_SOURCE EXCERPT_.
+++
On 03/07/12 18:47, Kevin Day wrote:
Even temporarily forgetting about the complexity of
scanning PDFs, there's a lot of weirdness in a lot of files that even ClamAV
doesn't find. For example: (replacing < and > with [ and ] so this doesn't
trigger anyone's mail spam filters)
strings images/wikipedia/commons/7/7c/Silvana_Suárez_7.jpg | tail -9
[!-- INICIO - PUBLICIDAD POP-UP UNDER --]
[IFRAME
SRC="http://www.ciudad.com.ar/ar/popunder/p_submit.asp?site=personales.ciudad.com.ar"
width=1 height=1][/IFRAME]
[SCRIPT LANGUAGE="JavaScript"]
//[!--
for (var i=1; i<15; i++){
setTimeout('self.focus();',i*30);
//--]
[/SCRIPT]
[!-- FIN - PUBLICIDAD POP-UP UNDER --]
This looks like the image was stored in a free hosting web server
configured to append that content to the served files... and not
filtering out for the images.
Then it got uploaded to commons.
There are dozens of jpeg files that are valid jpegs
that have
encrypted rar files appended to the end of the jpeg data. It
might be a worthwhile idea to take any uploaded jpg/png/gif/etc
and completely rewrite it before using it. Tools like
jpegoptim / pngcrush / etc are pretty good at taking "wild"
+++
Reproduce the email excerpt above word for word, between "width=1 height=1][/IFRAME]" and "uploaded to commons.", inclusive.

_RECORDED INFORMATION_.
+++
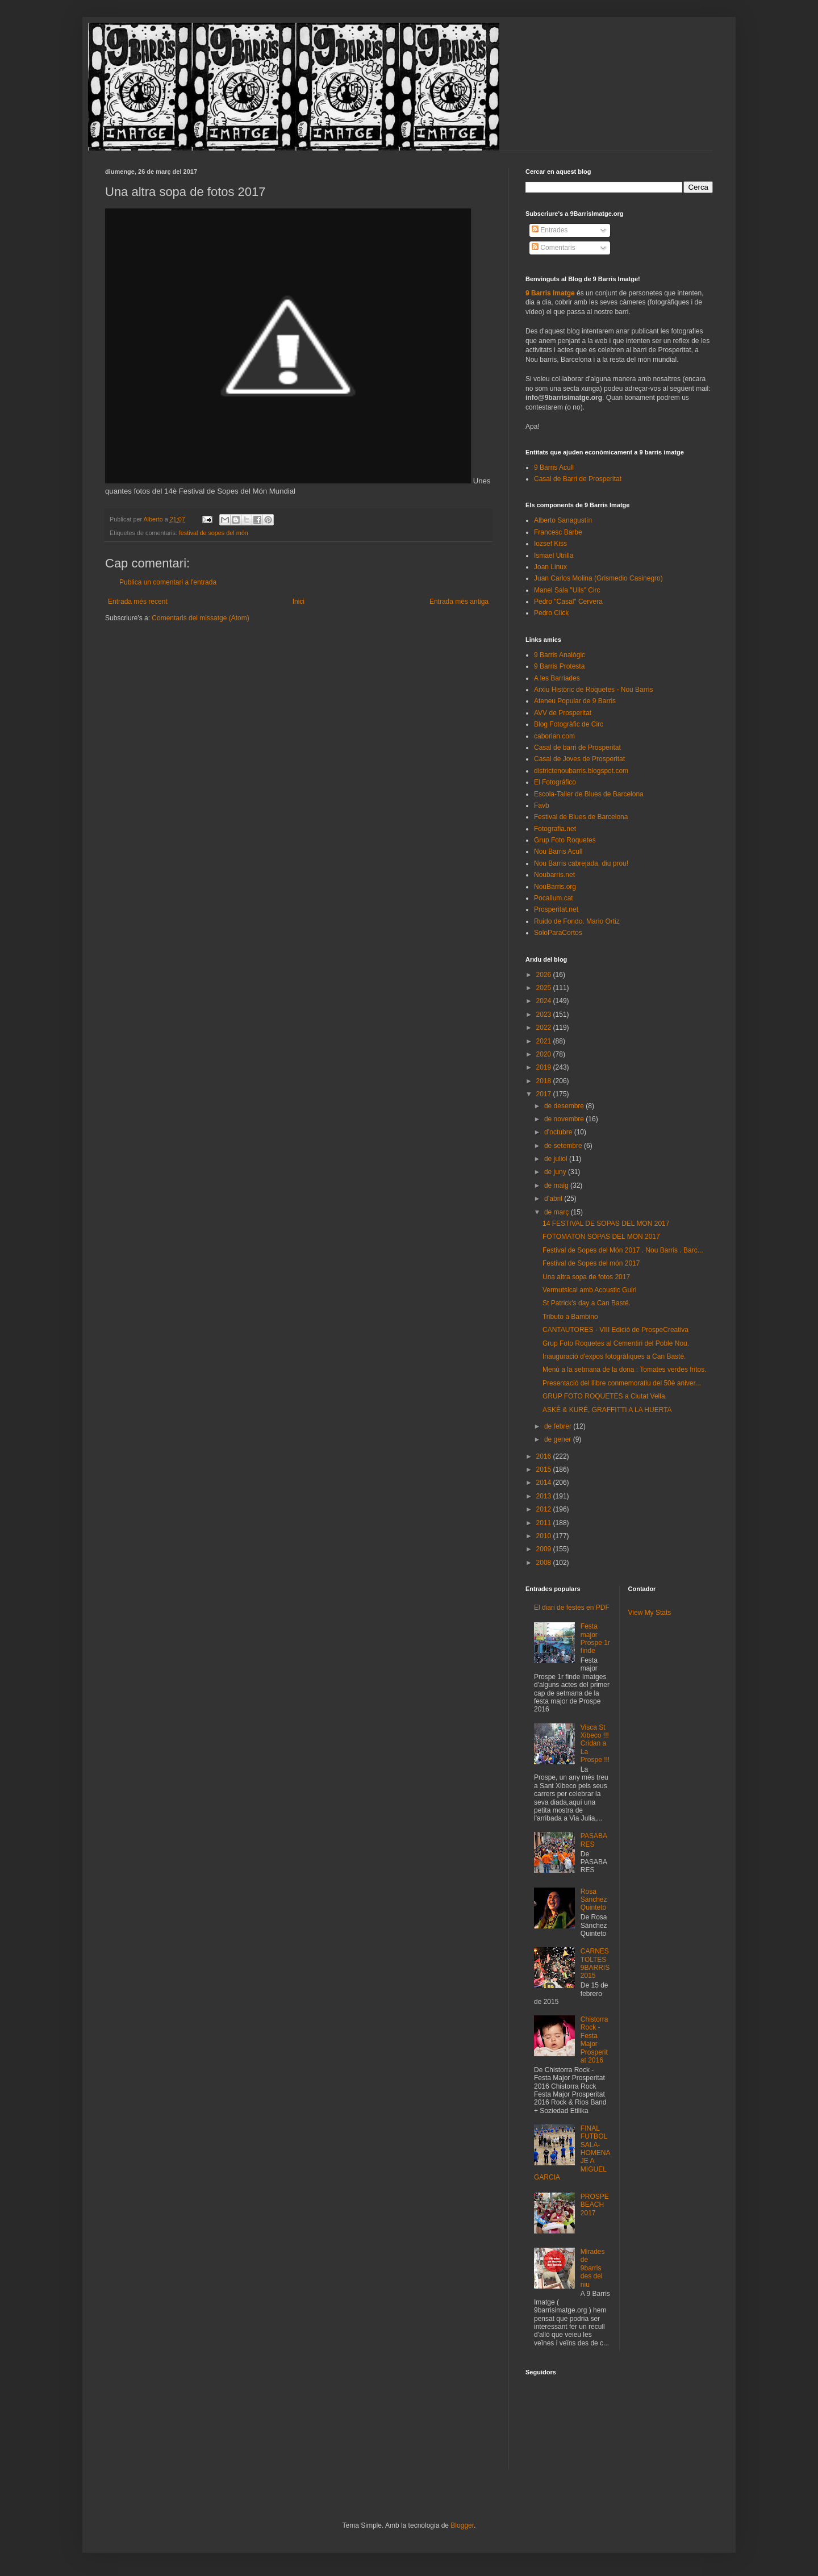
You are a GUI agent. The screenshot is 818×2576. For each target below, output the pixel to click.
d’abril (554, 1199)
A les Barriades (557, 678)
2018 (544, 1081)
+++
_SOLUTION FOR THIS EXERCISE_.
width=1 height=1][/IFRAME]
[SCRIPT LANGUAGE="JavaScript"]
//[!--
for (var i=1; i<15; i++){
setTimeout('self.focus();',i*30);
//--]
[/SCRIPT]
[!-- FIN - PUBLICIDAD POP-UP UNDER --]
This looks like the image was stored in a free hosting web server
configured to append that content to the served files... and not
filtering out for the images.
Then it got uploaded to commons.